パーティー参加のお礼から始まり、来月一月から始まる受験シーズンを今まさに追い込んでいる三年生に対しての労いの言葉、それからパーティーの簡単なタイムスケジュールと注意事項を軽く話した。
あまり長すぎず、あくまで参加者のテンションを下げないよう、短く簡潔に。普段から人前で話すことが多い玲奈だからこそできることだ。
「——それではみなさま、乾杯!」
玲奈の言葉を合図に、会場は明るい雰囲気に包まれる。
黒と紺色が混ざったような花柄のドレスを着ているおかげで、怜は葵の位置はすぐに確認できた。
クラスの女子たちと飲み物が入ったグラスをカチンと鳴らして楽しんでいる様子が見えているため、当分は大丈夫だと思い、そのまま舞台袖に消えていった。
「緊張した~」
「まだ始まったばかりなんだから、疲れてるわけにはいかないわよ。……怜くんはこれから監視カメラの確認だっけ?」
「はい。基本的に何もなければ動かないつもりです。まぁ、腹減ったらさすがに動きますけど」
「こまめに休憩してくださいね。ずっと同じ画面を見ていると集中力も切れて危険なので。正味1時間を目安に休憩してください」
「了解です」
1時間程度であれば、普段怜がゲームをしている時間と比べ物にならないため、休憩をはさむくらいなら出来ると思った。

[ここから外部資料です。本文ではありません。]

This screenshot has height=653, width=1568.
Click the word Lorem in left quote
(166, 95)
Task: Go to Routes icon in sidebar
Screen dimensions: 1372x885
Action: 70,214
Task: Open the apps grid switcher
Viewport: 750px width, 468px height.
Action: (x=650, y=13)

念のためのスタッフ用の腕章を右肩につけて怜は画面の前にある椅子に座った。
その後、パーティーは順調に進み、生徒会が企画していたゲームも大盛況となった。中には別の組と交流を深めて、新しい友達を作る人もおり、また学年内でも新しい輪が生まれたりもしていた。
そして――
「よ、楽しんでるか?」
「あぁ、それなりに。怜は?」
「ずっと監視役だからな。楽しむも何もないんだよ」
「それはご愁傷様。でも、思った以上に楽しいよ。中学の時には見えなかった光景かもしれない」
「まぁ、中学はこういうことをやるのは禁止してるところもあるしな」
怜のいた中学では皆がそういったことを好んでいたとは限らなかった。賑やかなのも、静かなのも、ひっくるめて一つの学校が成り立っていた。子供だからというレッテルを張られていた中学生にとって、高校生になり、つま先だけ大人の仲間入りを果たしてからは、こういったパーティーは夢のような時間であろう。

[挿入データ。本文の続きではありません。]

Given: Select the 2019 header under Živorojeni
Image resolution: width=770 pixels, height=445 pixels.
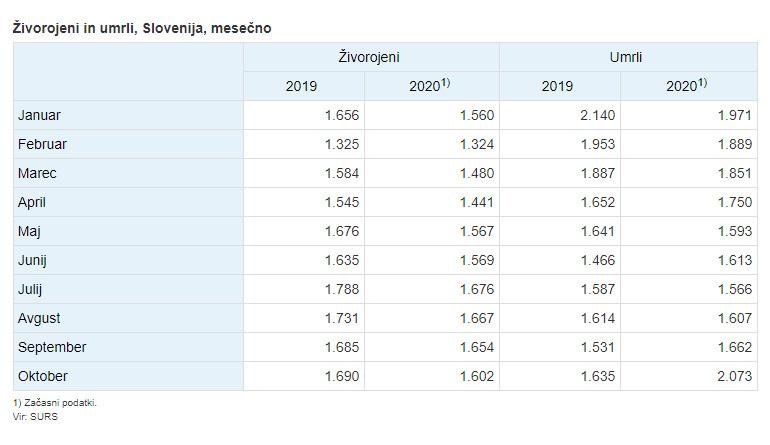Looking at the screenshot, I should [x=301, y=86].

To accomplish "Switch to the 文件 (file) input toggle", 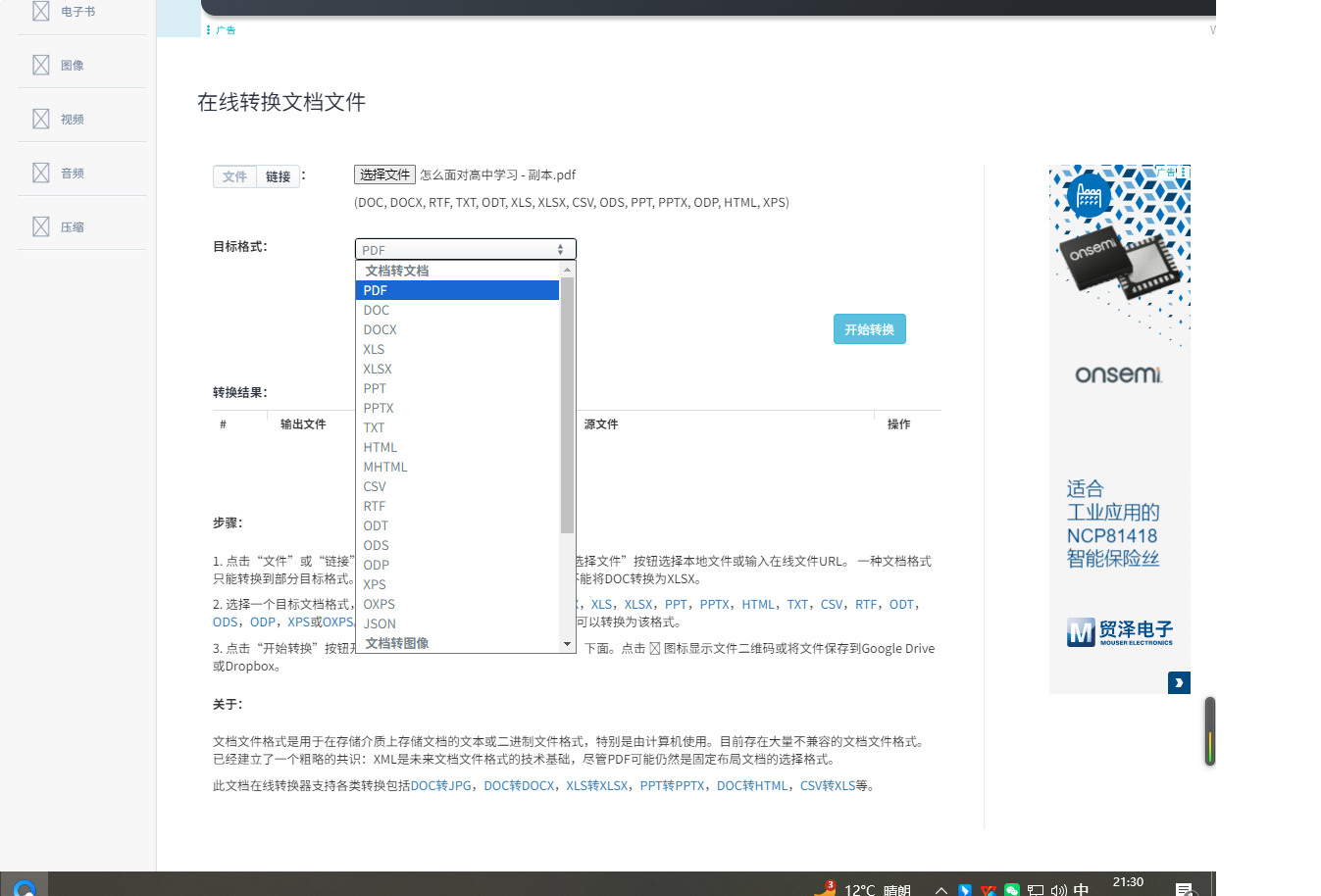I will point(234,176).
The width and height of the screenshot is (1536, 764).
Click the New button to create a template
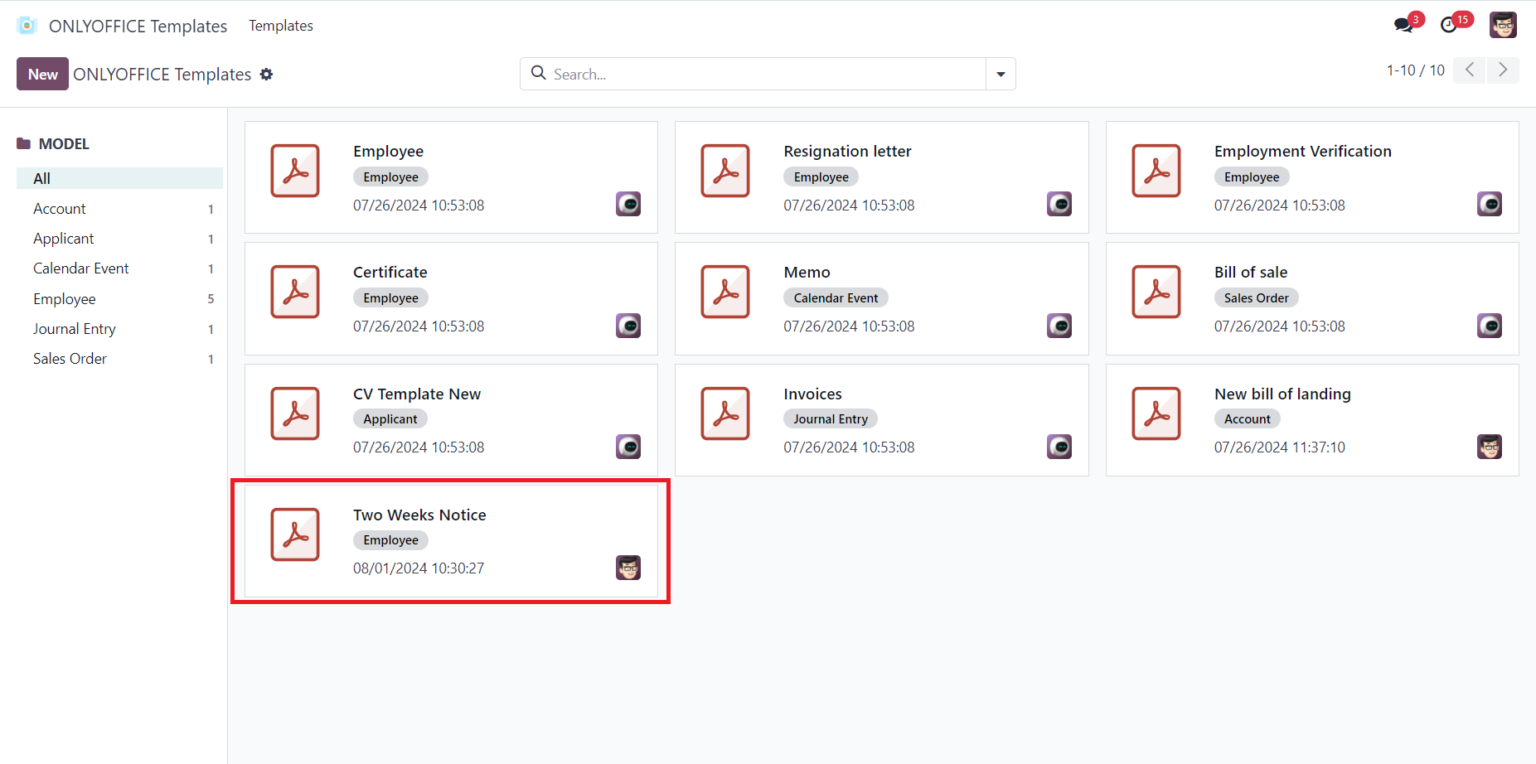42,74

ある程度の自由を与えられているのだから楽しまないという選択肢はないだろう。
「でも、やっぱ俺はこういう雰囲気は慣れねえな」
「昔からお1人様主義だもんね」
「静かのはいい事だ」
「はいはい」
怜が基本的に一人でいることを望むのは、単純に周りが静かだからというだけではない。静かになることによって自分で考える時間が広がるからだ。誰かに左右されて、誰かの意見に従順な時間は怜にとっては苦痛でしかなかった。

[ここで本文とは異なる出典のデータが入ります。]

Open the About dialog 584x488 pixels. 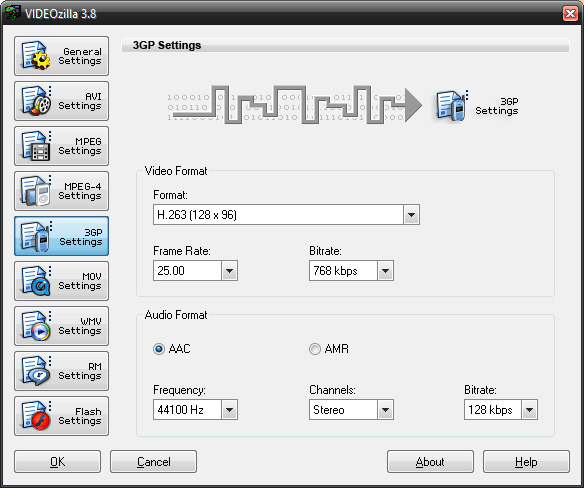[x=430, y=462]
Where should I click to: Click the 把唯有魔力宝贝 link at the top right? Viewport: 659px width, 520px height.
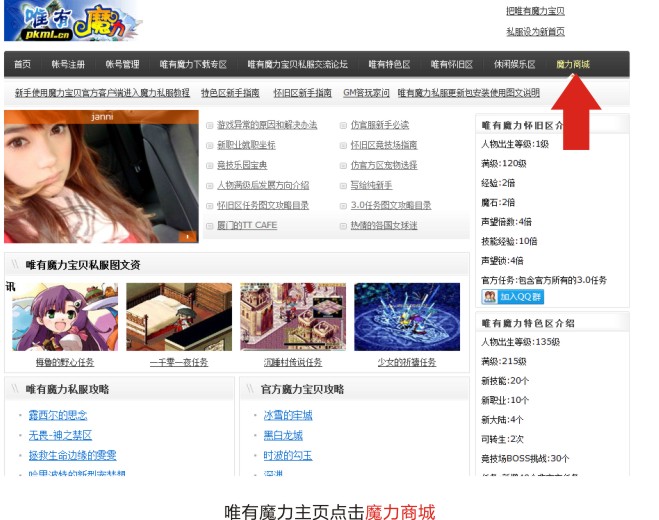(x=535, y=11)
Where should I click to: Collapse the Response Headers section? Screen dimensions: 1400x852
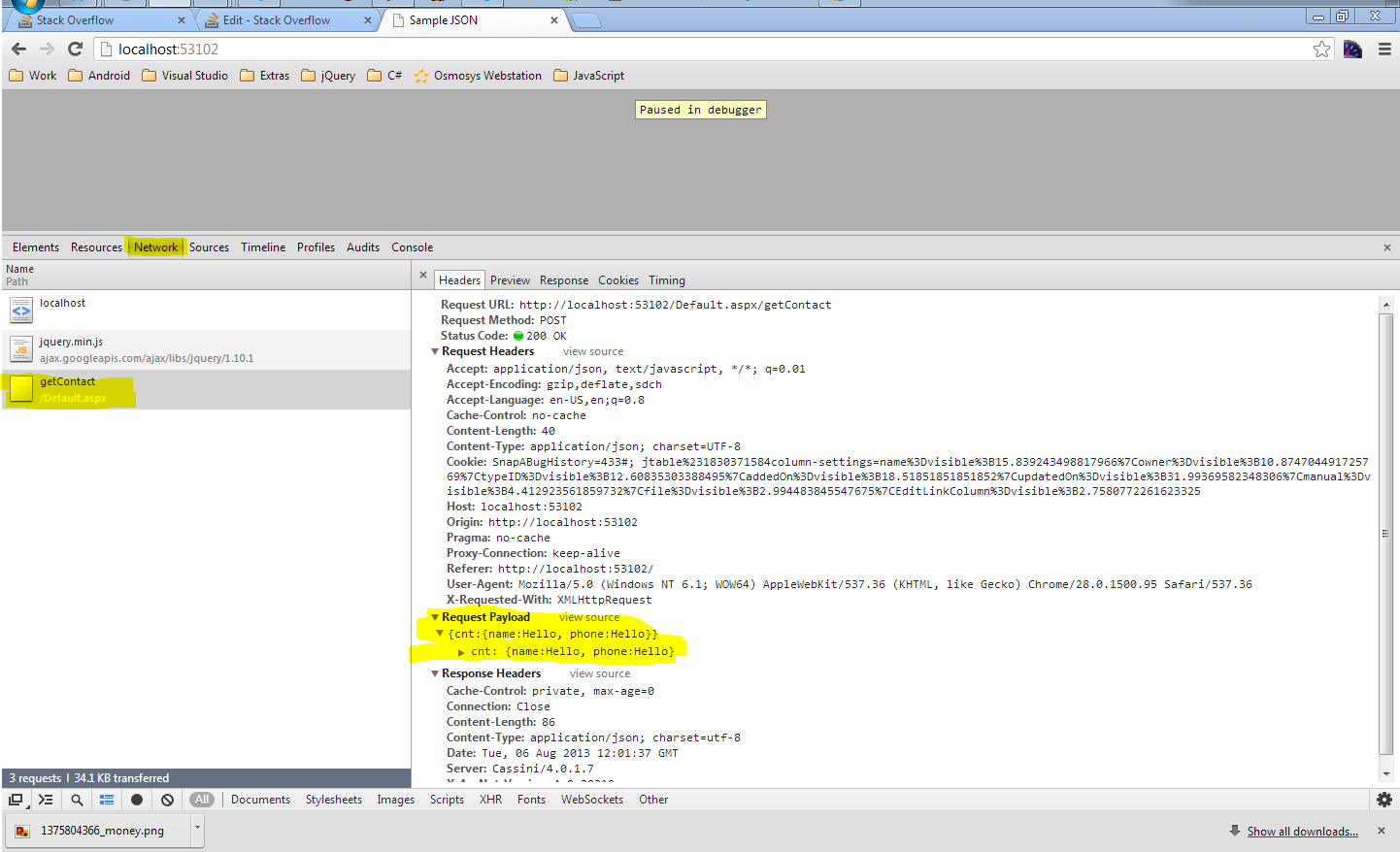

自分で選んで、自分の好きなことは全力でできる空間が怜は好きだった。もとより怜は人よりも頭がいい。考える間もないことは重々承知している。ただ、すべてのことを自分で考えないのは、渚や玲奈と求めて探し回っている時の感覚が好きだからだ。
「姫野さんのところいかないくていいの?」
「あいつあいつで楽しんでるし、それでいいんじゃないか?」
「いいでしょ、どうせ暇なんだから」
渚に背中を押されるや否や怜は葵の所に向かった。
何かと怜は渚に動かされることが多い。
葵はクラスメイトの女子たちと楽しく話している。
ふと怜が近づいてきてることに気付いた葵は軽く手を上げて挨拶をした。
「楽しんでるか?」
「うん。おかげさまで」
「そっか」
怜は軽く微笑んで近くにあった飲み物を呑んだ。
すると近くにいたクラスメイトの女子から声をかけられた。
「夜狼くんって私服、センスあるね」
「ん、あぁ、たまに玲奈とかいに行くからな」
「やっぱ玲奈先輩と仲いいんだ~」
「姉弟で仲がいいっていいよね~私んて弟に邪魔者扱いされてるもん」
学園の中で怜と玲奈が義理の姉弟であることを知っているのは、渚、青葉、薫、そして葵の四人だ。それ以外の生徒には玲奈と怜が実の姉弟であると認識されている。
「あ、そういえばずっと聞きたかったんだけど、夜狼くんと渚くんっていつからの仲なの?」
「初めて話したのは……小5の時」
「へーじゃあ高校生になるまでその関係が続いてるってすごいね」
「そうでもない。意外と小学校から大学まで幼馴染ってやつはいる」
「いやいやないでしょ!? そんなミラクルどうやったら起きるの!?」
実際に小学校から中学生まで幼馴染が続くことはあるが、それ以上の関係が続いている人は滅多にいない。ただ、怜の知る中でそういった関係が続いているのは明菜と青葉の二人だ。
青葉と明菜は小学生のころから今まで同じ中学、高校、大学と進んできている。腐れ縁と言うやつだ。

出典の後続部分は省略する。